La casa, escenario de discordias con el padre de su hija por mudanzas y cercanía al colegio, fue vendida judicialmente para cancelar un crédito UVA a 30 años que acumuló deudas de casi 100 millones de pesos más intereses, convirtiéndose en una bola de nieve. La pareja no se ponía de acuerdo en pagos de cuotas, alimentos ni bienes como la camioneta, dejando a la hija como la más perjudicada al tener que mudarse y perder vínculos.
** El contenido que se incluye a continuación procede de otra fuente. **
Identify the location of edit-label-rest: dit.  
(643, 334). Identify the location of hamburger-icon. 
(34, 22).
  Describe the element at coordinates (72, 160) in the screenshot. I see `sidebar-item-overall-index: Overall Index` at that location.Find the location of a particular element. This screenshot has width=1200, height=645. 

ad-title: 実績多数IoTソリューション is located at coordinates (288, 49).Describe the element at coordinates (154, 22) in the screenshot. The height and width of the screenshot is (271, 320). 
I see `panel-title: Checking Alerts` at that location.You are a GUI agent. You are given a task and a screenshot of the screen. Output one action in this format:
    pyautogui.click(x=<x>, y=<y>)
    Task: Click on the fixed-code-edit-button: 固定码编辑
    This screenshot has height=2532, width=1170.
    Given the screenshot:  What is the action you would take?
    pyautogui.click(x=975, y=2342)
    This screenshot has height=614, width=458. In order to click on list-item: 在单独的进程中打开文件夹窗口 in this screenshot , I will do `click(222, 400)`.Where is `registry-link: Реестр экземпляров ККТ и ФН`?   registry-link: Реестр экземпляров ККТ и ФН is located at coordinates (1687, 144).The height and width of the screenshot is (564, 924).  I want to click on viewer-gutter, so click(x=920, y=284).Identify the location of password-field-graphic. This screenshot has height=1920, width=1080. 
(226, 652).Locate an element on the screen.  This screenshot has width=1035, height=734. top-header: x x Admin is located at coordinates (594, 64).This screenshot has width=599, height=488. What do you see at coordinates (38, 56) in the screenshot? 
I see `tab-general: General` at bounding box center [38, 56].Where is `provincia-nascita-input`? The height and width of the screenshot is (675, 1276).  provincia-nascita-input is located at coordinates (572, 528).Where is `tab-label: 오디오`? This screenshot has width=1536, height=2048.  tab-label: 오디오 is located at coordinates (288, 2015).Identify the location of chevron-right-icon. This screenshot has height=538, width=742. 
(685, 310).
María Fernanda pagaba su parte de las cuotas mientras Ricky no cumplía, pero el banco cobraba a ambos, incrementando punitorios. La venta cubre la deuda exacta, sin sobrante para las partes, forzando a Callejón a desprenderse de muebles por necesidad económica y mudanza a un departamento en Buenos Aires. Hay una causa paralela de violencia de género sin acuerdo, y el equipo contacta a Callejón para detalles del nuevo acuerdo.
La relación se afianzaba en salidas casuales como un restaurante en Pilar por salud de la hija y un cumpleaños, pero la separación disuelve la convivencia. Ahora, resuelto lo inmobiliario, surge otro conflicto por resolver en esta interna familiar polémica.